Framing the Message

Using Behavioral Economics to Engage TANF Recipients


By Mary Farrell, Jared Smith, Leigh Reardon, Emmi Obara

The Behavioral Interventions to Advance Self-Sufficiency (BIAS) project is the first major opportunity to use a behavioral economics lens to examine programs that serve poor and vulnerable families in the United States. Sponsored by the Office of Planning, Research and Evaluation of the Administration for Children and Families in the U.S. Department of Health and Human Services and led by MDRC, the project applies behavioral insights to issues related to the operations, implementation, and efficacy of social service programs and policies.

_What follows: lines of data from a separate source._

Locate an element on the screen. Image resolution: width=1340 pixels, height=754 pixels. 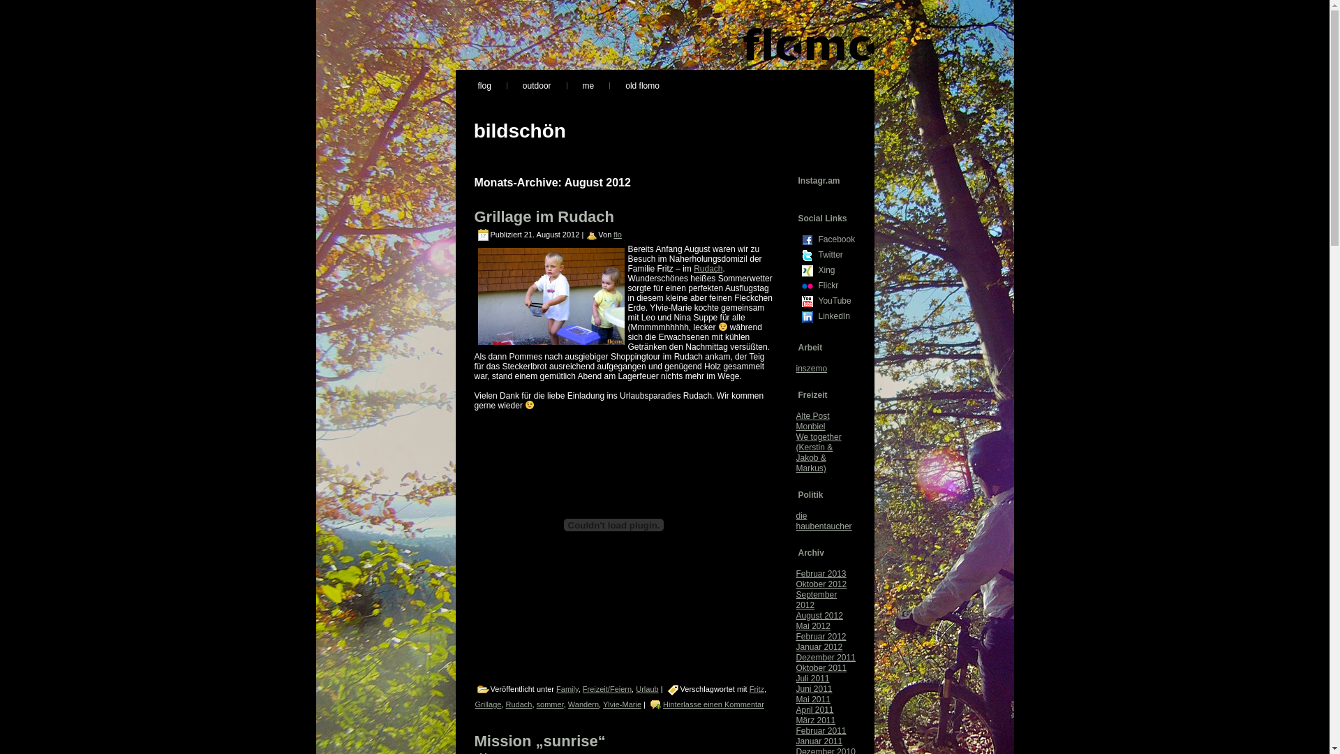
'Februar 2011' is located at coordinates (821, 730).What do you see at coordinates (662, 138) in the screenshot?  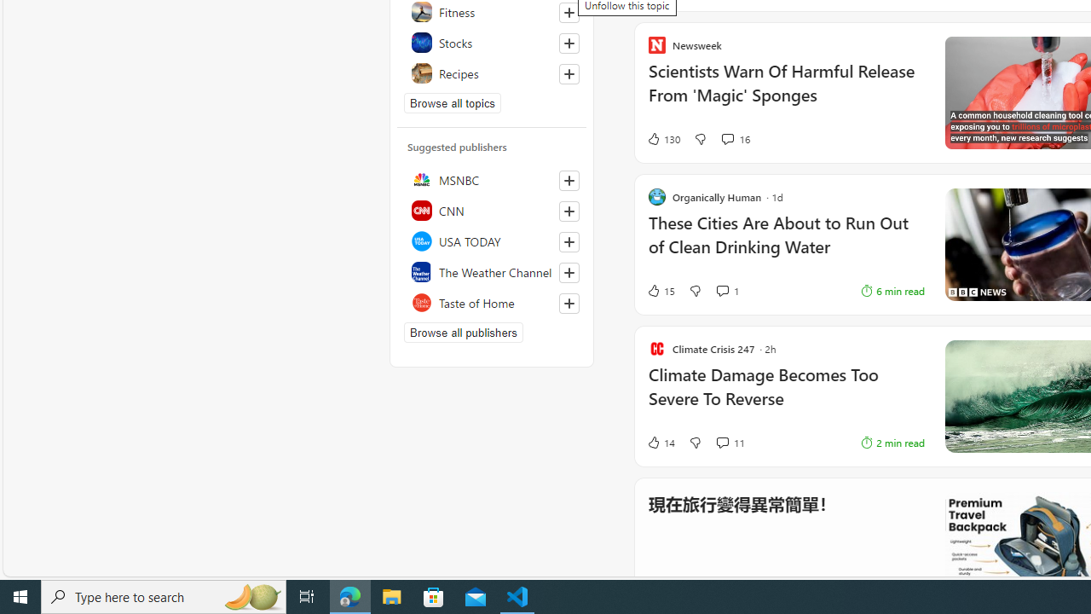 I see `'130 Like'` at bounding box center [662, 138].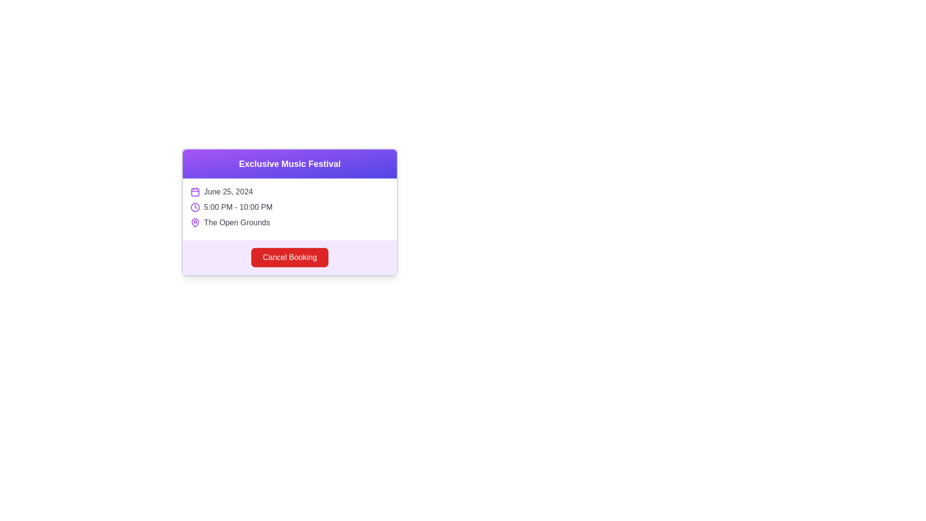 This screenshot has width=926, height=521. What do you see at coordinates (194, 206) in the screenshot?
I see `the icon located to the left of the time range text '5:00 PM - 10:00 PM' in the exclusive music festival information panel` at bounding box center [194, 206]. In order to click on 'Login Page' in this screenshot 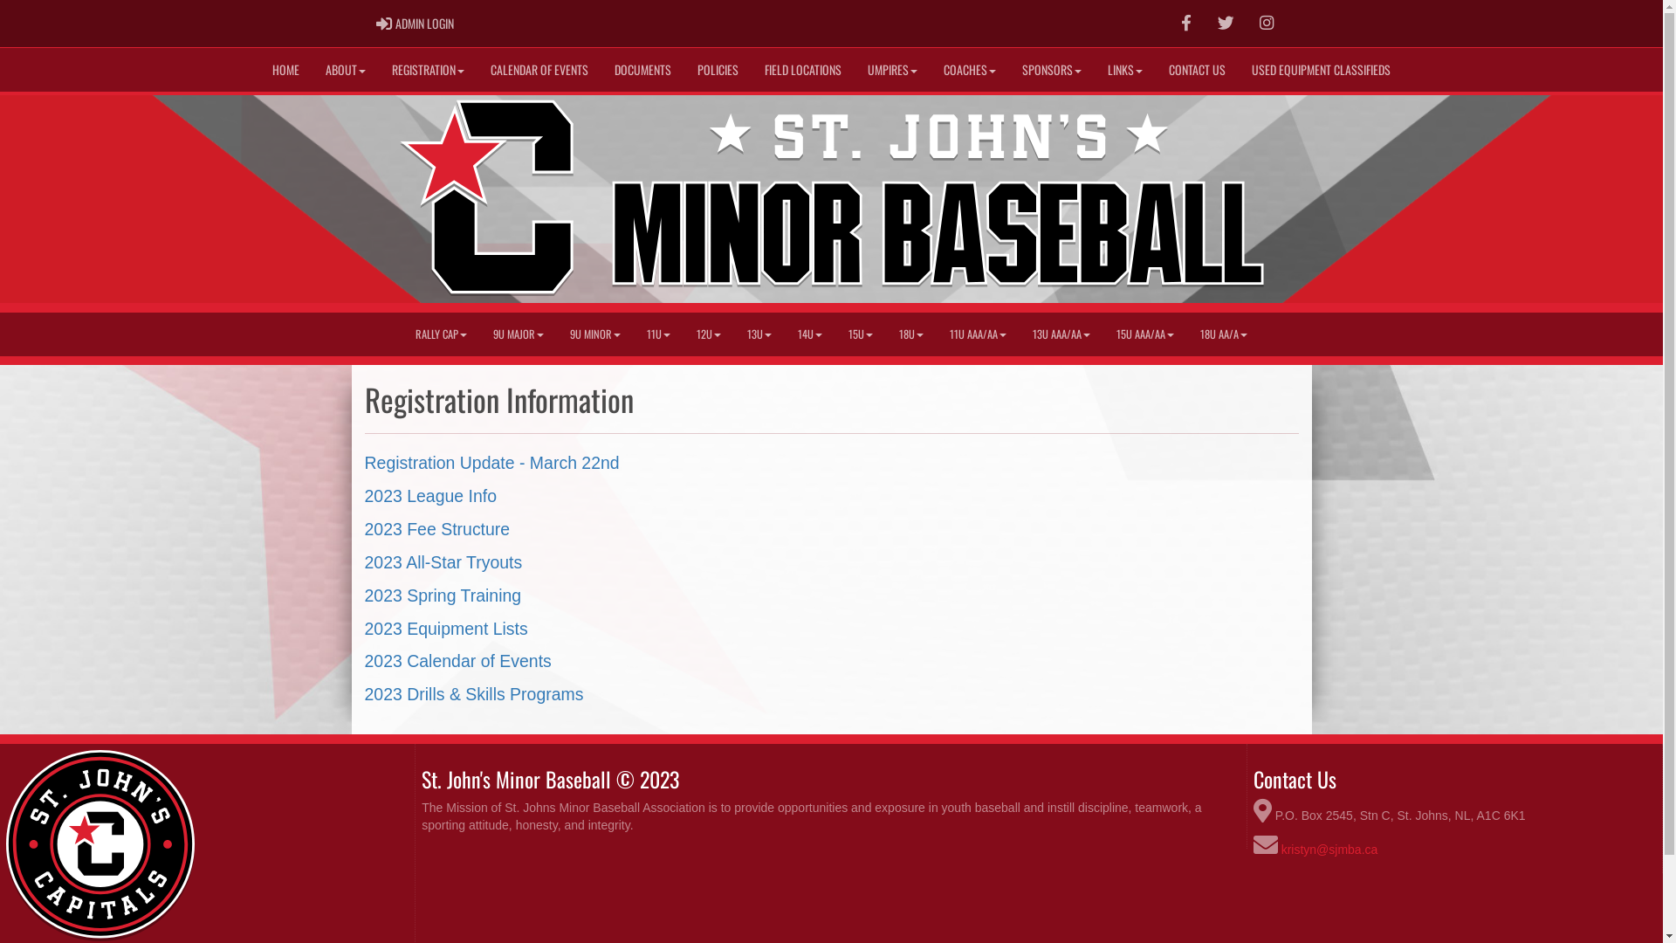, I will do `click(382, 24)`.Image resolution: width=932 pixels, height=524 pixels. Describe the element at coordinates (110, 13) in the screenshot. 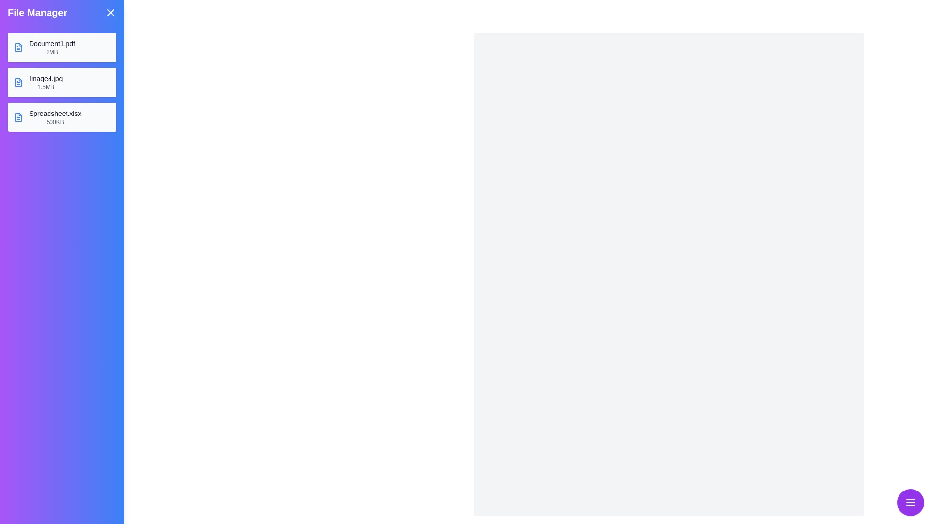

I see `the close button located in the top-right corner of the 'File Manager' panel` at that location.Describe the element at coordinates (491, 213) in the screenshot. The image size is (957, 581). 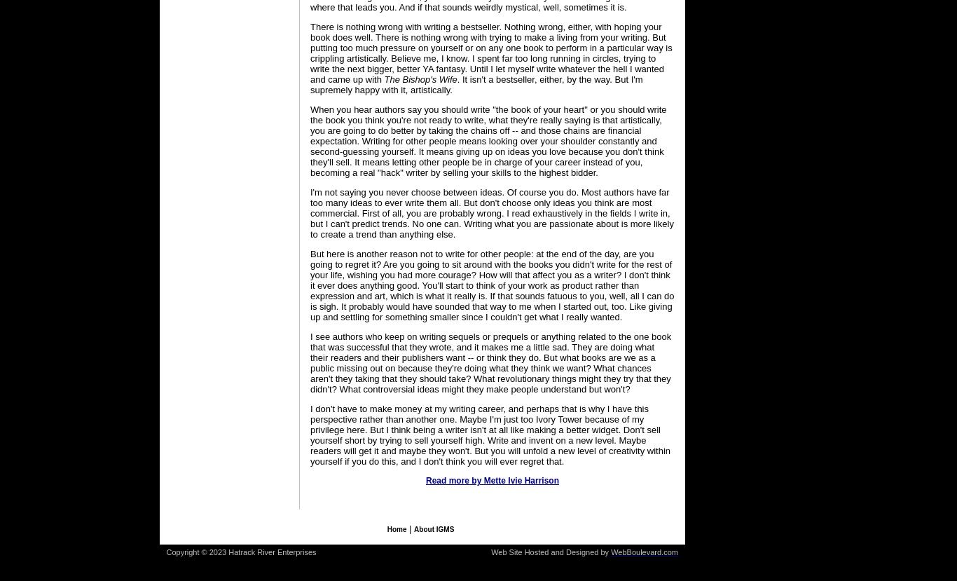
I see `'I'm not saying you never choose between ideas. Of course you do. Most authors
have far too many ideas to ever write them all. But don't choose only ideas you
think are most commercial. First of all, you are probably wrong. I read
exhaustively in the fields I write in, but I can't predict trends. No one can. Writing
what you are passionate about is more likely to create a trend than anything else.'` at that location.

This report presents findings from an intervention designed to increase the number of Temporary Assistance for Needy Families (TANF) recipients in Los Angeles who “reengaged” in the county’s welfare-to-work program. Some adults with young children had been exempt from participating in the welfare-to-work program, but this exemption ended in 2013 due to a change in state policy. In late 2013, Los Angeles County began scheduling appointments with formerly exempt parents to bring them into the welfare-to-work program and engage them in program activities. The county made at least four attempts to contact participants and inform them of the new requirements prior to the appointment: sending two notices, 60 days and 30 days before the appointment, and placing two reminder calls, 10 days and 3 days before the appointment. Despite all of this communication, only about half of the participants who received a reengagement notice between September 2013 and January 2014 attended the scheduled mandatory reengagement appointment.

The BIAS team tested sending additional, behaviorally informed materials to participants one week before the reengagement appointment. The team designed two different notices that employed behavioral techniques; one highlighted the losses participants might experience by not attending the appointment and the other highlighted the benefits they might gain by attending.

Participants were randomly assigned to one of three groups: (1) a program group that received the gain-framed notice; (2) a program group that received the loss-framed notice; or (3) a control group, which did not receive additional materials. The test found that receiving an additional behavioral message increased the percentage of program group members who engaged in the program within 30 days of their scheduled appointment by a statistically significant 3.6 percentage points. This increase was largely driven by the loss notice, which increased engagement at 30 days by 4.4 percentage points, while the gain notice, when compared with the control condition, did not produce a statistically significant impact at 30 days. No impacts were found for either group after 60 and 90 days. The behavioral outreach did not significantly reduce the percentage of participants sanctioned by the program for nonparticipation after 60 and 90 days.

This intervention was added to a fairly intensive campaign to increase engagement among TANF recipients. Given that this was one additional piece of mail on top of at least four other attempts to reach participants and convey the importance of participating, it is notable that it helped participants to engage earlier than they would have otherwise.

Farrell, Mary, Jared Smith, Leigh Reardon, and Emmi Obara. 2016. Framing the Message. New York: MDRC.